Jonathan Clark

Personal information
- Date of birth: 12 November 1958 (age 66)
- Place of birth: Swansea, Wales
- Height: 5 ft 10 in (1.78 m)
- Position(s): Midfielder

Youth career
- Hafod Brotherhood
- Manchester United

Senior career*
- Years: Team / Apps / (Gls)
- 1975–1978: Manchester United / 1 / (0)
- 1978–1981: Derby County / 53 / (3)
- 1981–1986: Preston North End / 110 / (10)
- 1986–1987: Bury / 14 / (1)
- 1987–1989: Carlisle United / 49 / (2)

International career
- Wales Schoolboys
- Wales U21 / 2 / (0)

Managerial career
- 1986: Preston North End (caretaker)

= Jonathan Clark (footballer) =

Welsh footballer

Jonathan Clark (born 12 November 1958) is a Welsh former footballer. His regular position was as a midfielder. He played for in the English Football League for Manchester United, Derby County, Preston North End, Bury, and Carlisle United.

==Club career==
Clark was in Manchester United's youth set-up and made his first-team debut in a First Division match against Sunderland on 10 November 1976 at the age of 17. It was to be his only first-team appearance for the club. He joined Derby County for £50,000 in September 1978, playing with the club in the First and Second Division until 1981.
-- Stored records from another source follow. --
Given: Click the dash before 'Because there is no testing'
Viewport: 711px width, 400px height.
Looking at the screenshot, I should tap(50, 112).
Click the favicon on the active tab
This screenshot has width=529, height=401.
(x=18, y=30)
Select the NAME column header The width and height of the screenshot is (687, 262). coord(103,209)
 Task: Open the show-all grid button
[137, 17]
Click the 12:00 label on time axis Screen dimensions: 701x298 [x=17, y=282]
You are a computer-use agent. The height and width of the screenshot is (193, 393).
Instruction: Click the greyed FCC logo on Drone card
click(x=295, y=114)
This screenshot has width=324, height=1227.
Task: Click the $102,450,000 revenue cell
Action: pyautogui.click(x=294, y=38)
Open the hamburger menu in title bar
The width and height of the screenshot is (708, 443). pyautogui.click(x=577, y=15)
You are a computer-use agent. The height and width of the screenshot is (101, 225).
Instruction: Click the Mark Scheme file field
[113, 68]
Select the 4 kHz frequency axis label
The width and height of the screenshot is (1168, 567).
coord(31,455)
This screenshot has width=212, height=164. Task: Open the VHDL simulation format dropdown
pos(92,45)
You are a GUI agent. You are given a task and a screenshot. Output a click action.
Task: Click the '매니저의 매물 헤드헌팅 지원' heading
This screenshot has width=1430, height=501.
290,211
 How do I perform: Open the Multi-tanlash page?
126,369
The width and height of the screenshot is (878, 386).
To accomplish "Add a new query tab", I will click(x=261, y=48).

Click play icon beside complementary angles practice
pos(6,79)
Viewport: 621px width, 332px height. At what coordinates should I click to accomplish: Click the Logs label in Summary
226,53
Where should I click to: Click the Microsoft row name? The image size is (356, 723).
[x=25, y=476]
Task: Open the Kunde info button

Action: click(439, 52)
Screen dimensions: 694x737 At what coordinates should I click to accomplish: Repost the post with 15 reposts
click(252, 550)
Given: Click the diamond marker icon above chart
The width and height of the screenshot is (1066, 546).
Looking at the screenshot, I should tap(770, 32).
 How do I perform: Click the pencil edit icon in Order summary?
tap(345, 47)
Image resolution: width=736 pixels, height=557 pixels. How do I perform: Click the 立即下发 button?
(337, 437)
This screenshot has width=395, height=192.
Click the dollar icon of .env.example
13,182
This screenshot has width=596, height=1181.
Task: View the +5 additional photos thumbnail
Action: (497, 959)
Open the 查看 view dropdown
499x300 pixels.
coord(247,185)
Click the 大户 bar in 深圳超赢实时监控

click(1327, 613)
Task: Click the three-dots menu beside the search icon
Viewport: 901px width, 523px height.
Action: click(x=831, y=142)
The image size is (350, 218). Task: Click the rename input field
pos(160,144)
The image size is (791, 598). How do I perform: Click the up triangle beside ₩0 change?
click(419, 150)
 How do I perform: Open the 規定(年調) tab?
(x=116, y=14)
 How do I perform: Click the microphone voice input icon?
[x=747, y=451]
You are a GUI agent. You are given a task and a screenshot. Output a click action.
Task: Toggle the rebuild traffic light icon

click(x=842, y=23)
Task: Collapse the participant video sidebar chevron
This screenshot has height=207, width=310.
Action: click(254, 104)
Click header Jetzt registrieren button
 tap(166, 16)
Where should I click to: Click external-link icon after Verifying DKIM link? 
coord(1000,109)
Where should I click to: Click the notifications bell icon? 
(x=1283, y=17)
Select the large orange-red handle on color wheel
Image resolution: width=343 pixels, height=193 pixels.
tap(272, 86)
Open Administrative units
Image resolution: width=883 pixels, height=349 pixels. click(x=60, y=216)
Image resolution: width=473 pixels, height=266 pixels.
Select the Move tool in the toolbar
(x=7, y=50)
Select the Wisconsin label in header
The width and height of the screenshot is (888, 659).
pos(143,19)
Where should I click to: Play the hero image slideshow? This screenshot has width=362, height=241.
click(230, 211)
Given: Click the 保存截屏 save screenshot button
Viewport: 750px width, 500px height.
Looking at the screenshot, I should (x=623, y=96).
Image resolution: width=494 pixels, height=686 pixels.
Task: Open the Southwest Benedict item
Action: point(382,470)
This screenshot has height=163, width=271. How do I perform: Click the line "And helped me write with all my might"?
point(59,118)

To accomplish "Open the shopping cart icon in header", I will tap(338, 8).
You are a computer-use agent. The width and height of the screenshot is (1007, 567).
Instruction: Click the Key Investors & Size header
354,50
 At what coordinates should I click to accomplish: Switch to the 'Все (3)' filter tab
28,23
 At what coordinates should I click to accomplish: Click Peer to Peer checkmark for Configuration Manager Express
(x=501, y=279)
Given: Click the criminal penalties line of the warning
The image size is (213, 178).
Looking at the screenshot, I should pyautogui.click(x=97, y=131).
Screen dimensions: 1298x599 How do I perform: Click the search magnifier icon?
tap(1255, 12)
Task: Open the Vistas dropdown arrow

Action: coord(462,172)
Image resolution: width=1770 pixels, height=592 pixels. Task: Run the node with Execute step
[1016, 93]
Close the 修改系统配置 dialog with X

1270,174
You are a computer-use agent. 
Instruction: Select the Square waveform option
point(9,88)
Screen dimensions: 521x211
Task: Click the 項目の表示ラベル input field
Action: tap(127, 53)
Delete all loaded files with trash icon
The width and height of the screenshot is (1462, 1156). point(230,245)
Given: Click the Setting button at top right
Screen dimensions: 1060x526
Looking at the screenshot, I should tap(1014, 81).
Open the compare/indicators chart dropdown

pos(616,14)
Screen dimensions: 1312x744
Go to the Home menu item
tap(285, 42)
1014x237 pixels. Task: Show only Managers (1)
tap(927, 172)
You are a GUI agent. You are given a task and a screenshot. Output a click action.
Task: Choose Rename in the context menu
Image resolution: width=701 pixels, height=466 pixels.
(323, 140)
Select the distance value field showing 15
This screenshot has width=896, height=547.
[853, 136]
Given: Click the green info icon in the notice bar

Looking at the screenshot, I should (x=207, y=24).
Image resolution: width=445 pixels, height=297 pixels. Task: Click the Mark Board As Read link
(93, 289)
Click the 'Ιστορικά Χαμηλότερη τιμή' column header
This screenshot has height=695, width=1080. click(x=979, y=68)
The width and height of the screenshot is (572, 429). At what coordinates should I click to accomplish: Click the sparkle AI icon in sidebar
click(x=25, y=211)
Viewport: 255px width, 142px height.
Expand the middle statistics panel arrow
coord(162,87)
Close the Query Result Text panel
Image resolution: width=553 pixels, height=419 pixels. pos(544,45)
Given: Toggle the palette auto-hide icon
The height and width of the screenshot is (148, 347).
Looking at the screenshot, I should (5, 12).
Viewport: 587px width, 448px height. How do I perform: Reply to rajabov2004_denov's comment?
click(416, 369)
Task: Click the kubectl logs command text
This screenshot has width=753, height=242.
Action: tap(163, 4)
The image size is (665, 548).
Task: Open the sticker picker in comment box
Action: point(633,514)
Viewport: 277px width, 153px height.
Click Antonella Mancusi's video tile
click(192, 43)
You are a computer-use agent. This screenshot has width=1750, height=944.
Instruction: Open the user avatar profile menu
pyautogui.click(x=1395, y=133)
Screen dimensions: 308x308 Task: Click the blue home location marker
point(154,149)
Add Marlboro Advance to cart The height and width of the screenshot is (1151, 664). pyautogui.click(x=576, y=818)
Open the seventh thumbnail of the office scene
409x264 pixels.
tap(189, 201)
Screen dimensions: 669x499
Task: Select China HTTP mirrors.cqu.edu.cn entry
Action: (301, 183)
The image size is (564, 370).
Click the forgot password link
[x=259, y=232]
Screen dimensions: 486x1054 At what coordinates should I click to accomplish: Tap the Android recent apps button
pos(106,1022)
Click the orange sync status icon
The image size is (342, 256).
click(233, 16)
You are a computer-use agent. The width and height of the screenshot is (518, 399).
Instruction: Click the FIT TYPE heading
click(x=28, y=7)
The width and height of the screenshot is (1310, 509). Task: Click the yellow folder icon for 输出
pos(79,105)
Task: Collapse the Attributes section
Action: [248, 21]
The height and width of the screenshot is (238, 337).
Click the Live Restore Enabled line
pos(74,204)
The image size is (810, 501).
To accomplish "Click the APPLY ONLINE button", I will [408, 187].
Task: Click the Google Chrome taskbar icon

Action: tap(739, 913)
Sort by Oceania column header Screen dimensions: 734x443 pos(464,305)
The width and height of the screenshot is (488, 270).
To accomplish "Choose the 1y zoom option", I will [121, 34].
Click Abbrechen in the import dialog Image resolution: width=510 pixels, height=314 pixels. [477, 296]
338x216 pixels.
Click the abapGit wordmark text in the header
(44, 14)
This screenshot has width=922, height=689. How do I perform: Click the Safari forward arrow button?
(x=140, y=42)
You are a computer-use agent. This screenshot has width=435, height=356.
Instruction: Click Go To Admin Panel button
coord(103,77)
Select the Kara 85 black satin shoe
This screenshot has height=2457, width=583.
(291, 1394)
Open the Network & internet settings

During his time with Preston North End, he was the club's player of the year for the 1984–85 season.

==Management career==
The following season he served as the club's caretaker manager including a spell where the club won five matches in a row. This was a highlight of a poor season which saw the club only win 11 games and eventually finish 23rd in the Fourth Division and have to seek re-election to the Football League.

==International career==
He was capped at international schoolboy and played twice for the Wales national under-21 football team.

==Post-playing career==
After retiring from football he worked in the pub trade for 25 years including running the Clarence Hotel in Blackpool.